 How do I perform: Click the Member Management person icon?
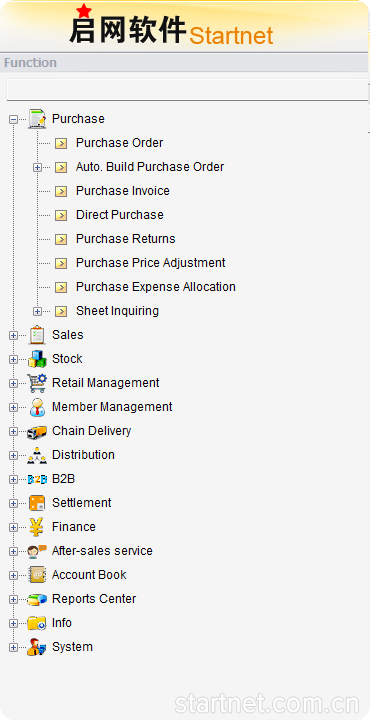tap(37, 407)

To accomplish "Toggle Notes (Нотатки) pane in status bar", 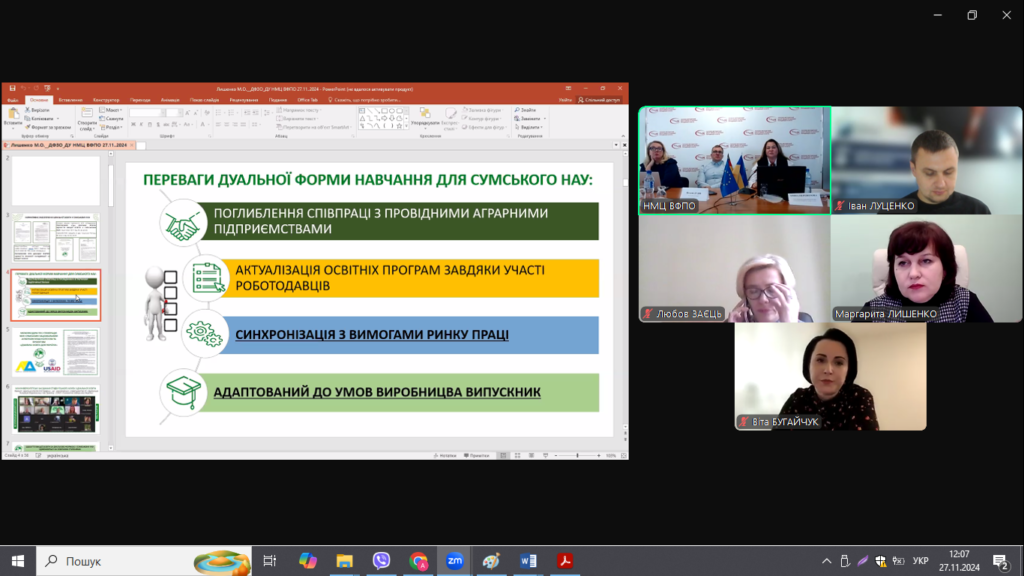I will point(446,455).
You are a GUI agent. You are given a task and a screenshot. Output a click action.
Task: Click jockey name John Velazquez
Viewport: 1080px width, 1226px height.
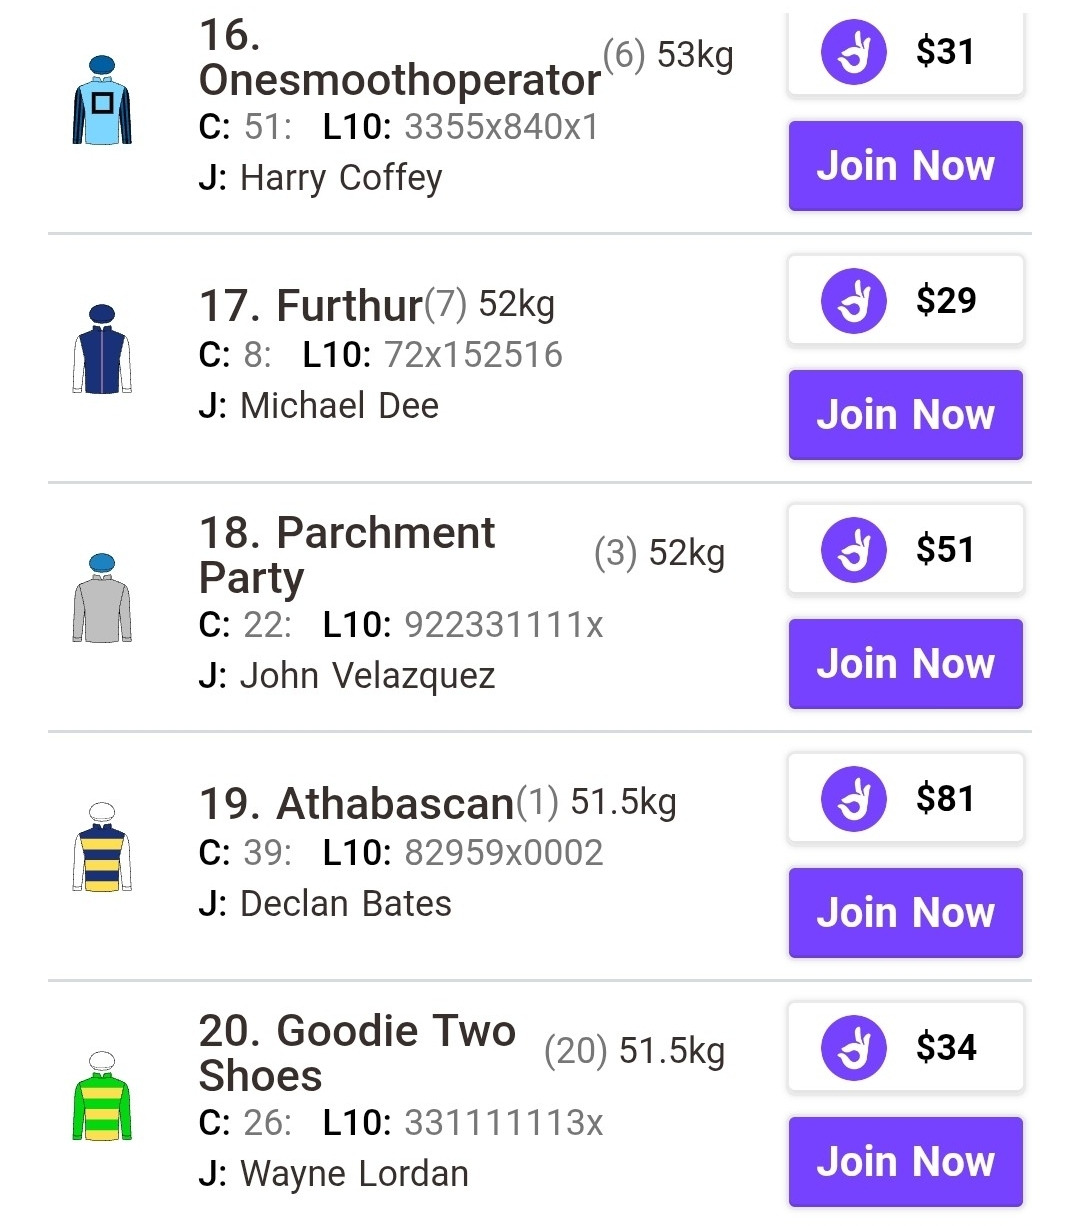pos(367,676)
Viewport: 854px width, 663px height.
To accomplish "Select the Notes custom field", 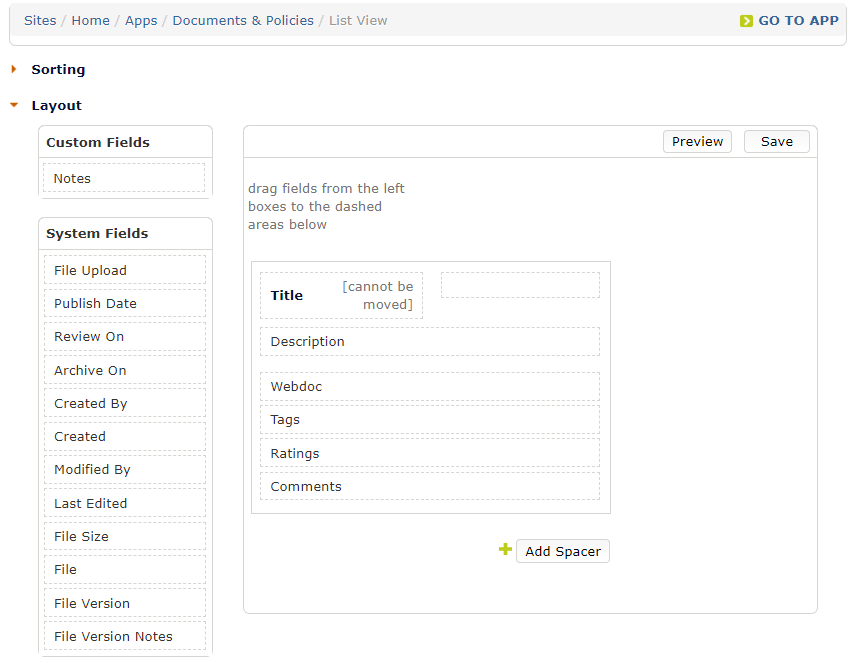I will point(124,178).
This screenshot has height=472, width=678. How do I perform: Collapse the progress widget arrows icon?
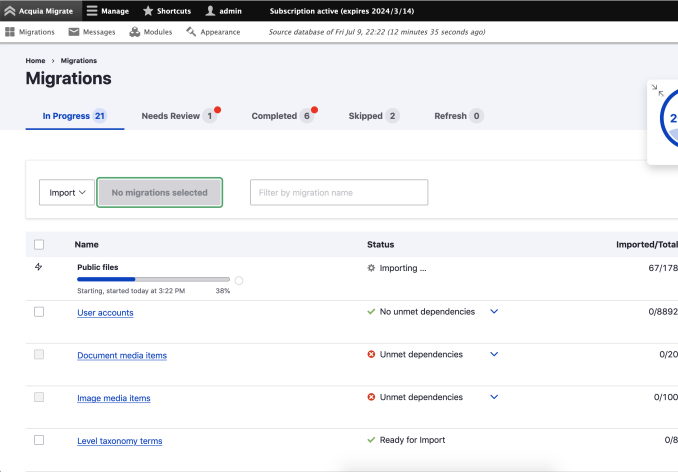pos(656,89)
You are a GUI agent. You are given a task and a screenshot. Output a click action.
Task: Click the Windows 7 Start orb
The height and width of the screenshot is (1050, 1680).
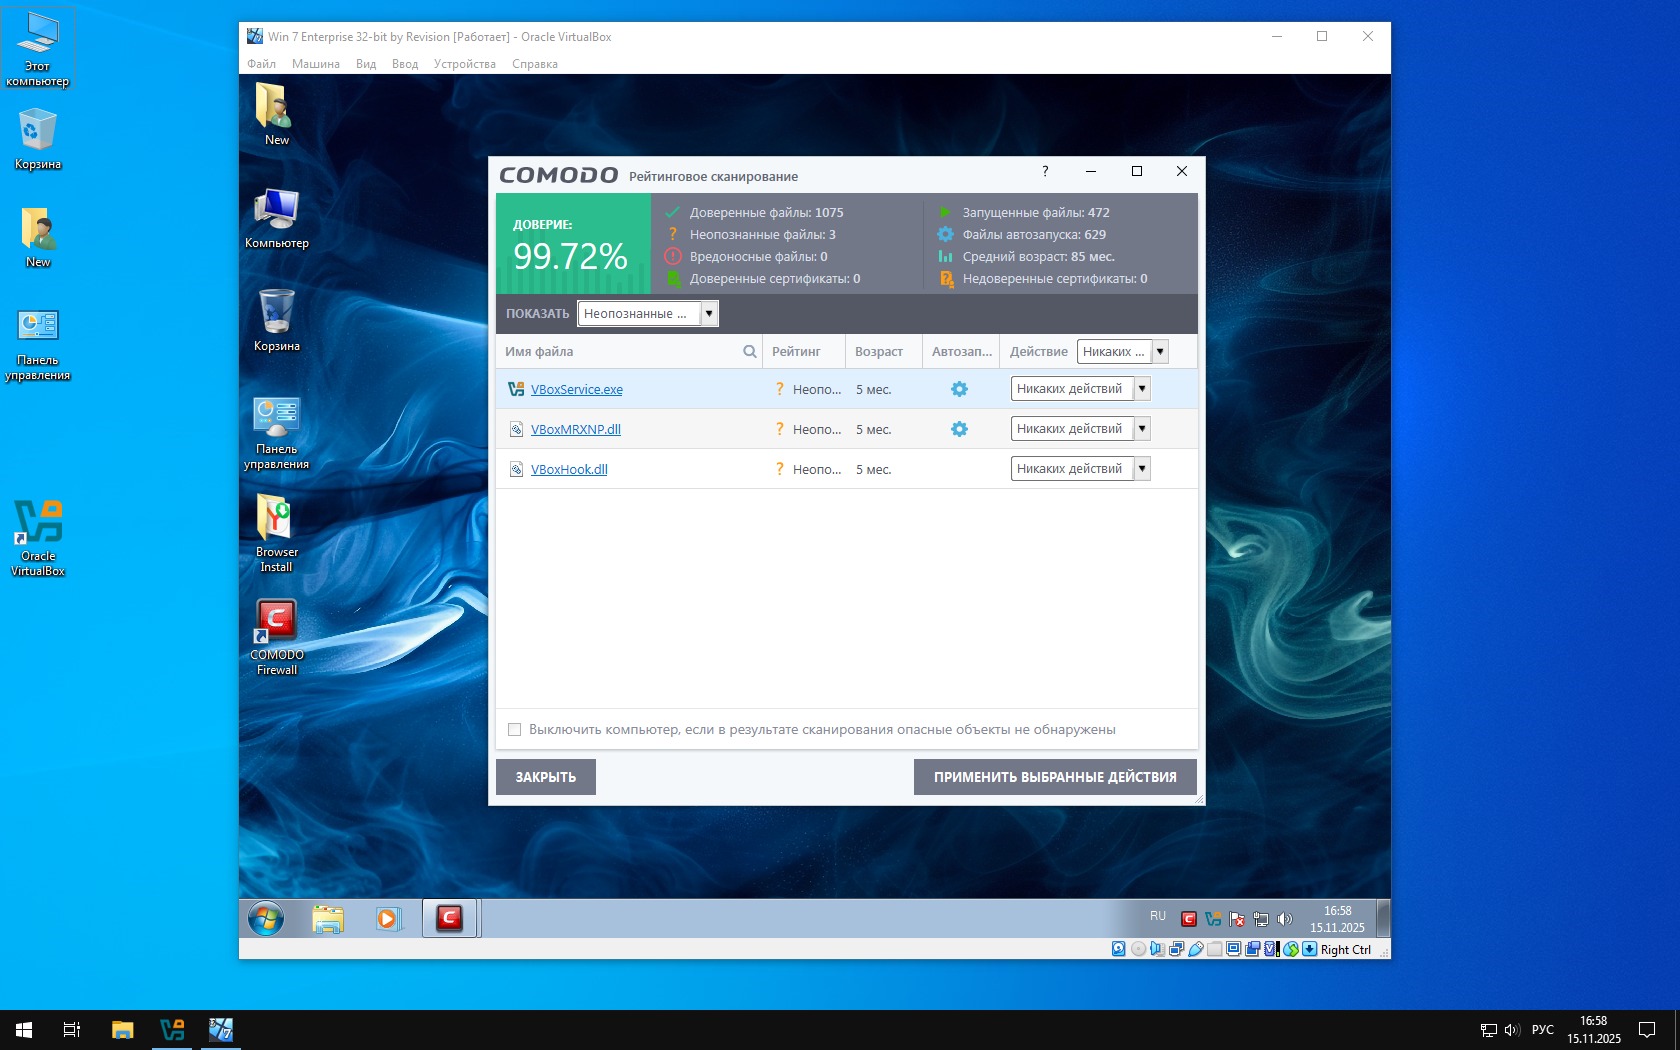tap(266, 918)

◇ ◇ ◇

Assigned task
No pictures belong in the copy. Retype exactly, and only, the lines from the line containing "This screenshot has" through the last line of the data, both included.

Answer to this exercise
This screenshot has height=472, width=678. How do I perform: Collapse the progress widget arrows icon?
pos(656,89)
You are a GUI agent. You are given a task and a screenshot. Output a click action.
Task: Click the Windows 7 Start orb
The height and width of the screenshot is (1050, 1680).
tap(266, 918)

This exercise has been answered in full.